Una guerra (como todas las guerras) éticamente es reprobable, pero políticamente (o geopolíticamente) puede resultar prudente (o no, la verdad se vería en el resultado, es decir, si dicha guerra trae la derrota o la paz de la victoria). En todas las guerras hay charcos de sangre y eso va contra la perseverancia de los sujetos corpóreos humanos a los que se dirige la ética (tal y como la define el materialismo filosófico, como vimos en nuestro anterior artículo en Posmodernia: https://posmodernia.com/diferencias-entre-etica-y-moral/).

Luego la guerra es lo que más podría oponerse a la ética, siendo la medicina (esto es, la prevención de la salud y la fuerza de los cuerpos humanos, o la curación de los mismos) la profesión más ética. Lo que es la ética a la medicina lo es la moral a la política. De ahí que los valores éticos los hacemos corresponder con la salud del cuerpo y los valores morales con la salud del cuerpo social, sin perjuicios de los conflictos y las contradicciones que hay entre ética y moral como vimos en nuestro citado artículo.

Tanto en la historia como en la política actual no hay buenos ni malos, porque tales categorías son éticas o morales, pero no históricas o políticas (eso no quiere decir que no se pueda criticar o clasificar a los sujetos históricos o a los políticos actuales, pero no en nombre de la ética, a no ser que se les reproche su falta de ética en otro tipo de cuestiones, como cuando roban o comenten atropellos de cualquier tipo).

No se puede reducir la historia a un combate maniqueo escatológico entre buenos y malos, como si unos fuesen absolutamente buenos y otros absolutamente malos. Obviamente en el mundo hay hombres malos y hombres buenos (y mujeres buenas y malas), pero ni todo es blanco ni todo es negro sino más bien cabe pensar que el mundo es gris (con sus múltiples tonos). La pluralidad de la realidad siempre se impone ante el monismo o ante el dualismo del bien y el mal.

Cuando decimos que hay que ir más allá del bien y del mal no estamos afirmando que no haya bien y mal sino que bien y mal son sólo aspectos de la realidad (tratados por la ética o en otros casos por la moral) que quedan desbordados por otras cosas u acontecimientos que ni son necesariamente buenos ni malos, sino que se valoran de otro modo.

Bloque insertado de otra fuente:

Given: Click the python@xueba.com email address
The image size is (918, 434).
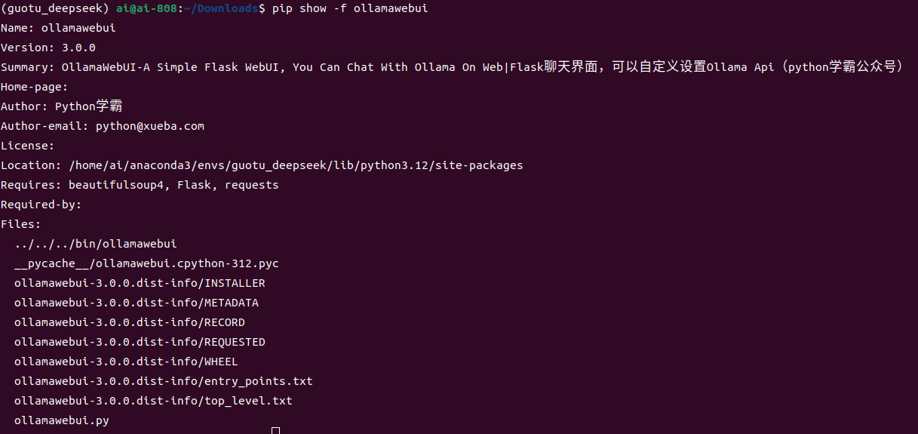Looking at the screenshot, I should click(150, 126).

Los acontecimientos históricos, en tanto historia (es decir, como recopilación o -más en rigor- como clasificación de reliquias y relatos), por sí mismos ni son condenables ni son justificables. No se puede juzgar a los muertos, como si se tuviese complejo de Jesucristo. Los personajes históricos (del pasado) -como ha dicho Gustavo Bueno- son aquellas personas que pueden influir en nosotros pero que nosotros no podemos influir en ellos (así como las personas del futuro estarán influenciadas por nosotros pero a su vez ellas no pueden influenciarnos).

Tales acontecimientos ya están cerrados y hay que aceptarlos tal y como han transcurrido (otra cosa es que haya cuestiones disputadas y no se sepa muy bien qué es lo que realmente pasó, como pasa con tantos enigmas de la historia; aunque cuestiones disputadas hay en todas las disciplinas).

Por todo esto, es absurdo valorar éticamente acontecimientos históricos, porque la historia va más allá del bien y del mal, y por ello, si hay rigor y no propaganda o leyenda negra, no hay que explicar dichos acontecimientos desde un dualismo metafísico maniqueo, ni tampoco es riguroso, sino más bien demagógico, hablar del «lado decente de la historia», como ha dicho algún político del Régimen del 78 (muy de la idiosincrasia del Régimen del 78, por cierto). Parafraseando el famoso lema de campaña de Bill Clinton, «es la Realpolitik, estúpido». Y no el voluntarismo moralista o eticista.